Shaulskiy presents the results of her 2017 evaluation at UMBS' February Winter Research Meeting.

On Wednesday, UMBS staff members Alicia Farmer and Stephanie Shaulskiy (Manager and Evaluation Coordinator for the Transforming Learning Program, respectively) presented about the Biological Station at the 2018 Annual Advising Conference in Ann Arbor. They were joined by two former UMBS students: Eric Bastien, who took the Microbes in the Wild extension class last summer, and Sondra Halprin, a General Ecology and Environmental Writing student from 2015 who returned last spring for the Green Building: Straw Bale Building class.

Based on the results of a 2017 evaluation conducted by Shaulskiy – including electronic surveys and focus groups – UMBS students reported a strong sense of belonging in the Station community, a sentiment reiterated by Bastien and Halprin. Farmer and Shaulskiy were able to draw from these data to explore what makes UMBS such a tight-knit community. This work corresponded perfectly with the theme for the 2018 Advising Conference: "Building Community at the University of Michigan."

“Students at the Station had distinctive experiences that made them feel like part of a community,” says Shaulskiy. “At the Advising Conference, we discussed what those experiences were, whether or not anything similar is already happening on campus, and how we can bring some of those experiences back to Ann Arbor.”

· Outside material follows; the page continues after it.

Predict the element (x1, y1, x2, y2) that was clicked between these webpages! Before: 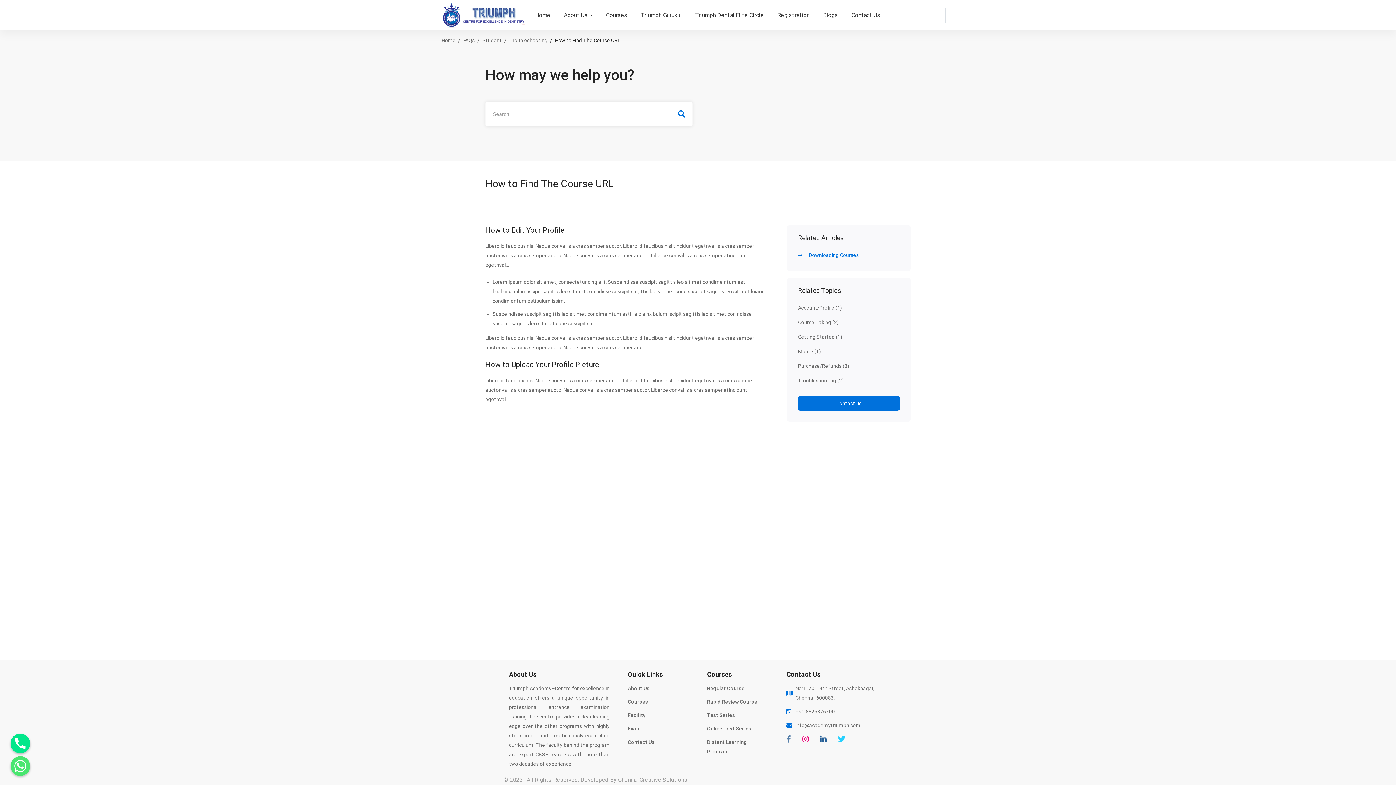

According to Shaulskiy, the community-feel seems to be centered around connection with fellow students, faculty, and the place itself. Though considerably more challenging on a campus of 30,000 undergraduates, she believes that interconnectedness can be recreated at the department, classroom, and advising levels.

“Student feedback supports the importance of experiential and project based learning, as well as a healthy dose of informal interaction with faculty and peers,” says Shaulskiy. “A professor meeting a student for coffee or an in-house advising appointment at a residence hall could go a long way.”

This summer, Shaulskiy will enter year two of her evaluation, adding pretests and additional focus groups to her existing body of research.